Shares of Match Group at last check were down 2.9% to $102.96, while IAC was up 3.6% to $106.75.
As a result of the separation, Match Group's dual-class voting structure has been eliminated. And the interest in Match Group that IAC held is now held directly by IAC's shareholders.
When the transaction closed, IAC holders received one IAC common share and 2.1584 Match Group common shares for each IAC share they held prior to the transaction.
In addition, IAC received $838 million cash, representing $3 a share of Match Group common IAC previously held and the aggregate cash consideration not elected by Match Group public shareholders.

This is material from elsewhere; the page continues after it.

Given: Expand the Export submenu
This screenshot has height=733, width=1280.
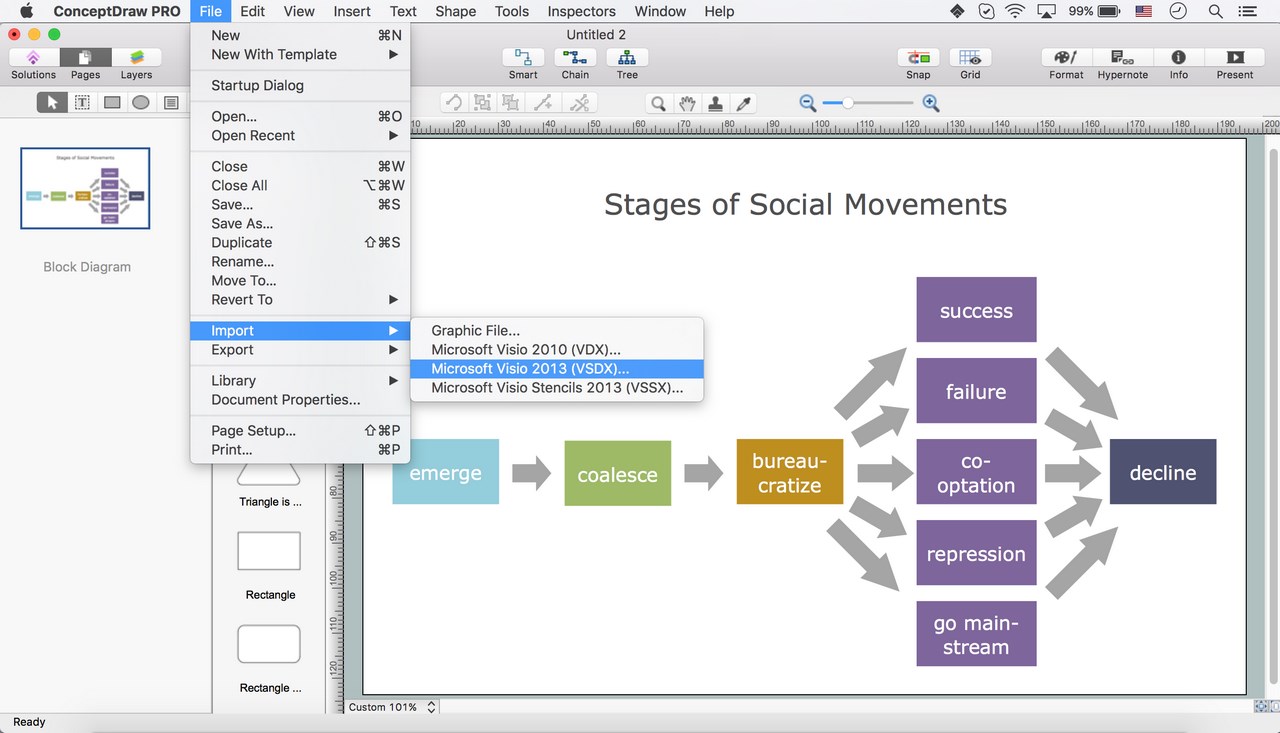Looking at the screenshot, I should click(x=232, y=349).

IAC said it expects to receive an additional $1.4 billion of proceeds from the sale of Match common shares. That's expected to close Wednesday.
"This is just the largest transaction at the core of our strategy throughout these 25 years," Barry Diller, IAC's chairman and senior executive, said in a statement.

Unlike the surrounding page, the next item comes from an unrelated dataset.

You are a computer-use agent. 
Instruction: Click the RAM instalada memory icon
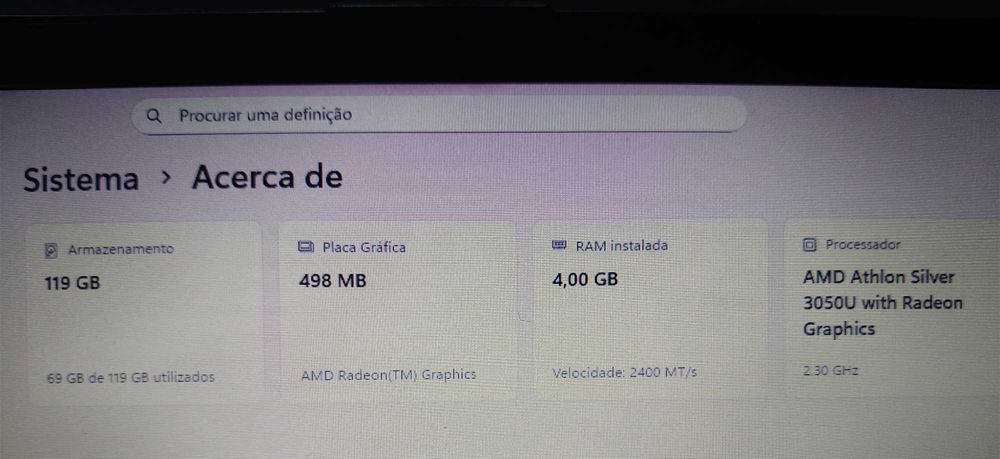click(x=559, y=245)
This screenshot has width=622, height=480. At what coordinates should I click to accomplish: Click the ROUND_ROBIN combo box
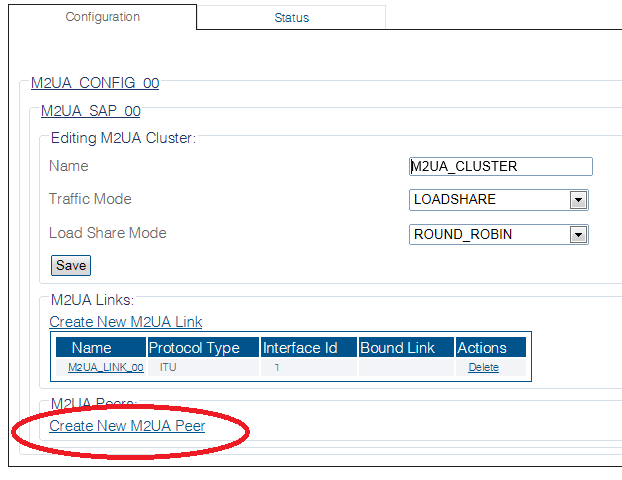click(499, 234)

"Be opportunistic, be balance-sheet conservative, build up enterprises, and when they deserve independence, let them have it. Be a conglomerate and an anti-conglomerate, a business model that has been unique to us."
With a market cap of $30 billion, Match Group is the largest business IAC has separated in its 25-year history, IAC said.
Since Match Group's initial public offering in 2015, the company has more than doubled subscribers and revenue.
Match Group's flagship product, Tinder, is the highest grossing nongaming app worldwide, with a global presence, the company said.
"Back to work again," said Joey Levin, chief executive of IAC and executive chairman of Match Group. "This is the fun part."
IAC is the parent of HomeAdvisor/Angie’s List ANGI, website owner Dotdash, mobile app developer Mosaic Group, family care services marketplace Care.com and video creation, distribution and monetization platform Vimeo.